Truant Members Irk GOP
Recognizing that their 11-seat majority is too narrow to withstand widespread absenteeism, House Republican leaders have become increasingly concerned with making sure lawmakers are present and accounted for when the House is in session.
On Friday, just a few days after returning from recess, more than a dozen GOP lawmakers were absent, forcing the leadership to twist arms on a pair of pivotal school voucher votes and postpone final consideration of two appropriations bills.
Majority Whip Roy Blunt (R-Mo.) raised the issue at last week’s Republican Conference meeting and will likely do so again at today’s gathering. He and other leaders may also explore ways to penalize Members who regularly leave when there is work to be done.
“Members who consistently stay in town have expressed their frustration and have talked to Mr. Blunt about whether the rules of the Conference could be changed to make it harder for Members to miss votes,” said Blunt spokeswoman Burson Taylor, adding that there are not yet any concrete proposals.
While there are nearly always a few lawmakers away on any given legislative day, Friday’s session was particularly problematic for GOP leaders.
The House was originally scheduled to vote on final passage of two appropriations bills — one for the District of Columbia and one for Transportation, Treasury, Postal Service and general government. But GOP leaders postponed the votes until this week because too many Republicans were absent to ensure passage.
And they barely got their way on two other votes. A leadership-backed voucher amendment sponsored by Rep. Tom Davis (R-Va.) passed Friday afternoon 205-203, with 13 Republicans not voting, while an amendment by D.C. Del. Eleanor Holmes Norton (D) ended up failing in a tie, 203-203, with 16 GOP lawmakers not voting.
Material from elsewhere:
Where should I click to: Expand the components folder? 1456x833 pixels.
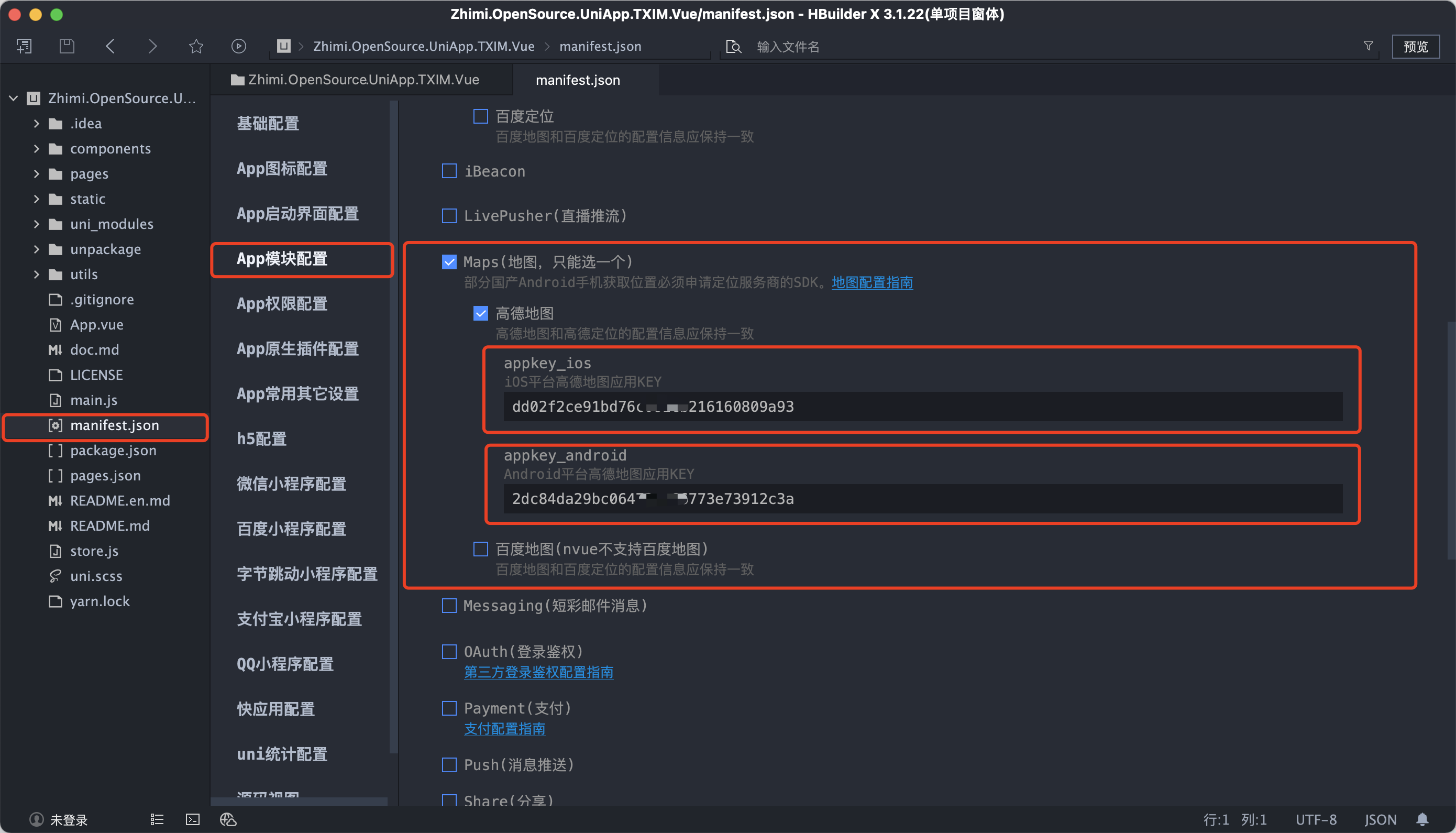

Republican leaders — who were helped by the fact that about a dozen Democrats were also not present — had to twist arms and keep both votes open in order to achieve the desired result.
Many of the GOP Members who didn’t show up had good reasons. For example, Rep. Don Young (Alaska) had previously informed the leadership that he would be in his home state all week, Rep. John Sullivan (Okla.) was attending a memorial service for his former mentor and football coach, and Rep. Cass Ballenger (N.C.) had to go to the quarterly meeting of a manufacturing company he founded and of which he is chairman of the board.
But even though they all gave advance notice, the absences were enough for Blunt to make remarks at last week’s Conference meeting that some sources described as heavily sarcastic.
“We just had five weeks off and we worked for two days, and people can’t stay?” said one leadership aide, summing up the feelings of Blunt and other leaders.
Missed votes are nothing new, and it is not clear what measures GOP leaders can really take to prevent them from happening in the future.
“This has been a problem forever,” said a senior Republican leadership aide. “We will of course remind our Members how important it is that they be here, but cracking down? What are we going to do?”